The third annual St. Petersburg Celebration of the Arts, a themed, monthlong series of performances and events, begins Feb. 4 and includes socially-distanced live concerts by The Florida Orchestra and St. Petersburg Opera Company, as well as unique virtual programming.

The full schedule for The Sea – the theme for 2021 – may yet be augmented with additional events, according to co-organizer Michele Kidwell-Gilbert, a retired professor of art history who began the series in 2019 with her husband, semi-retired neurologist Dr. Gordon Gilbert.

Gordon and Michele Gilbert are behind the St. Petersburg Celebration of the Arts. Photo: Bill DeYoung.

The Gilberts are arts patrons and philanthropists. Kidwell-Gilbert taught Ancient and Renaissance art history at The New School for Social Research, New York University, and the College of New Rochelle, and is the founder and chair of the National Arts Club’s archaeology committee.

“Inclusiveness is important to us; we hope to retain from year to year as many as possible of St. Petersburg’s cultural groups, adding even more as our annual theme changes,” she told the Catalyst in 2020.

Unless indicated, ticket availability (where applicable) has not been announced. Regular updates will appear in the Catalyst.

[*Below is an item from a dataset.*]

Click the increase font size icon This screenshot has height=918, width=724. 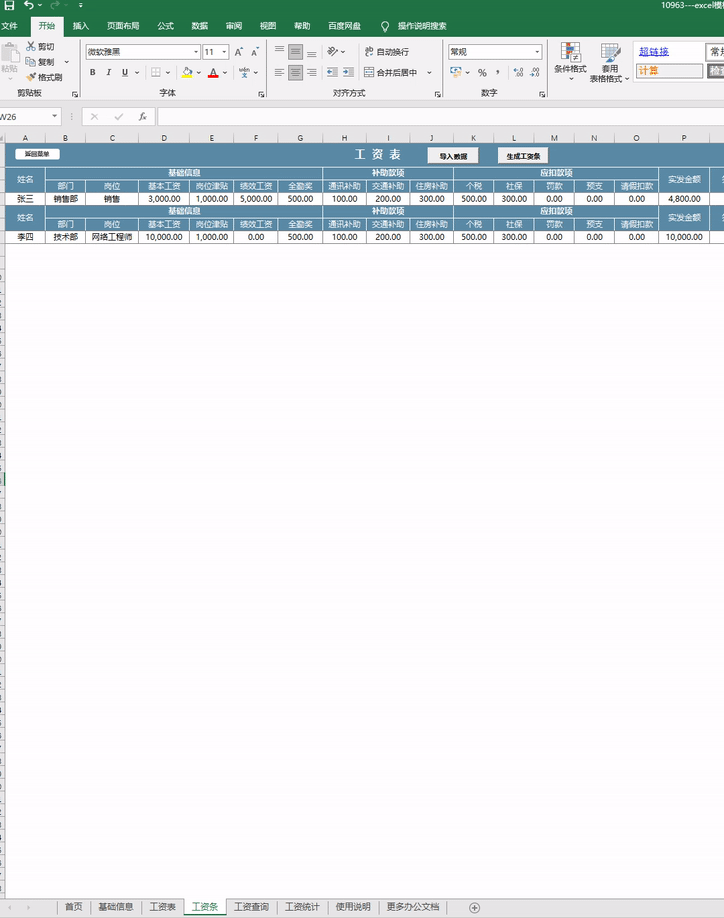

Feb. 4: Robert Krakow, executive director of the SS St Louis Legacy Project Foundation, takes part in a livestreamed Q&A about his film Complicit, a documentary about the tragic fate of a German ocean liner transporting refugees in 1939. Krakow will be joined by Eva Wiener, a child refugee passenger on the SS St. Louis. 

This 6:30 p.m. event, which is co-presented by the Florida Holocaust Museum, follows a window of availability for watching Complicit at one’s leisure, which will begin Jan. 24. Details here.

Feb. 20. At 2 and 8 p.m. Boston-based lyric soprano Amanda Forsythe joins conductor Jeannette Sorrell and the Florida Orchestra for a Mahaffey Theater program including (among others) Handel’s Da Tempeste (By the Storm), Mozart’s Ruhe sanft (Rest Gently) and Siam Navi all’ondi algenti (We are Ships on a Chilly Ocean) by Vivaldi.

Feb. 23. Streaming lecture by Professor Stephen Michael Vinson, Chair, Middle Eastern Languages and Cultures of the Hamilton Lugar School of Global and International Studies, Indiana University Bloomington: “Ancient Egyptian Nautical Art.” 5 p.m., free.

Feb. 24. Sponsored by Hadassah St. Petersburg Chapter:  Streaming lecture by Dr. Peter Feinman, Institute of History, Archaeology, and Education: “When Israel sang the Song of the Sea at Zion, what did that mean in the city David had chosen to be the capital of his kingdom?”  3 p.m., free.

Feb. 25. St. Petersburg Opera: “Opera and the Sea,” Preis Hall at Opera Central, 6 p.m. Tickets available Jan. 8.

Feb. 26. St. Petersburg Opera: “Opera and the Sea,” Preis Hall at Opera Central, 8 p.m. Tickets available Jan. 8.

Feb. 27. St. Petersburg Opera: “Opera and the Sea,” at Cage Brewing, 4 p.m. Tickets available Jan. 8.

Feb. 28. St. Petersburg Opera: “Opera and the Sea,” outdoors at the Museum of Fine Arts St. Petersburg, 4 p.m. Admission is pay-what-you-can.